In addressing these issues, new paradigms are needed to anchor business and public policy to the realities of the future in an increasingly interconnected world.

“Network effects will become more important, both in increasing the value of insurance products and services, and to better manage risks. Rather than see the competitive landscape though a zero-sum lens, cooperative competition or “coopetition” can result in synergistic benefits,” Muhammad said, relating how Hewlett-Packard’s “bold decision” allowing other producers ride on its Europe-China direct cargo links (rather than keeping it as a competitive advantage) had resulted in higher frequency which works to its advantage.

He invited the audience to “imagine the possibilities that could be achieved with strategic investments in shared infrastructure and the ability to share data securely across individuals and entities”.

“We could significantly reduce costs, improve access, deliver superior customer experience which was previously not possible, with the network of shared information, better management and improved resilience against risks,” Muhammad said.

“How we cope with the new realities will depend on our ability to reset our minds and leverage on networks to create value; at the customer, the firm, and at the system levels,” he noted.

While the global insurance industry is now on stronger and more stable foundation compared with during the global financial crisis, the governor said insurance companies can still ‘create systemic risks’ and “achieving stability objectives will become more challenging as the complexities of risk identification increase”.

In a world ‘characterised by fierce competition, complex product offering and evolving customers’ needs”, Muhammad said it is important for regulation and supervision to be “agile, pragmatic and dynamic” to respond to changing conditions in a timely manner. “The importance of proportionate regulation and supervision cannot be overstated.”

For Muhammad, the insurance industry’s stability should not be viewed in isolation but rather “seen within the wider context of preserving social and economic value of insurance systems” — more so, in light of technological advances that bring about both opportunities in expanding insurance reach, efficiency and effectiveness, as well as potential threats from non-traditional players.

In relating how platform-based solutions and insure-tech companies are opening up insurance access to large segments of the population at a fraction of previous costs, Muhammad also noted how insurers “may be confronted with fundamental ethical issues”.

“For insurance companies, this requires a rethinking of professional and ethical standards. Thus, a need for a new paradigm on ethics,” he said.

“For example, with greater ability to aggregate and analyse more data from multiple sources, questions arise on the extent insurers should consider using genetic and social preferences in underwriting.
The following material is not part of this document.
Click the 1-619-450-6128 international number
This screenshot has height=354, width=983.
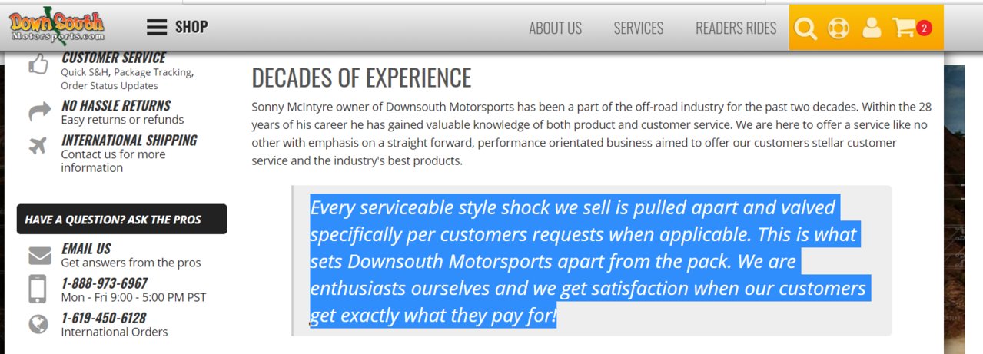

Or whether it is acceptable to commit someone to a long-term financial undertaking when they may not fully comprehend the implications of their choices even though insurers might truly believe it is ‘good’ for them. And then, there is always the dilemma and trade-offs in directing more resources towards social impact investments, in cases where it lowers risk-adjusted returns for policyholders,” Muhammad said.

As such, time and effort must be made to raise the standards and competence and developing well-defined codes of behaviour, taking into account the insurer’s legal and professional obligations, the wider impact on society, issues of equity and fairness, and preservation of virtues such as honesty and compassion.

The issues, he added, are “delicate issues that can involve complex ethical choices” and “will test the values of corporations, its people and its leadership”.

Yet businesses that make the right choices are likely to be rewarded, with the investing community putting more weight on environmental, social and governance considerations when evaluating businesses.

“Consumer welfare and wider social impacts alongside profits will constitute key metrics by which performance is measured. This is only appropriate, as maintaining [the] public’s trust and confidence is [a] good business strategy,” he said.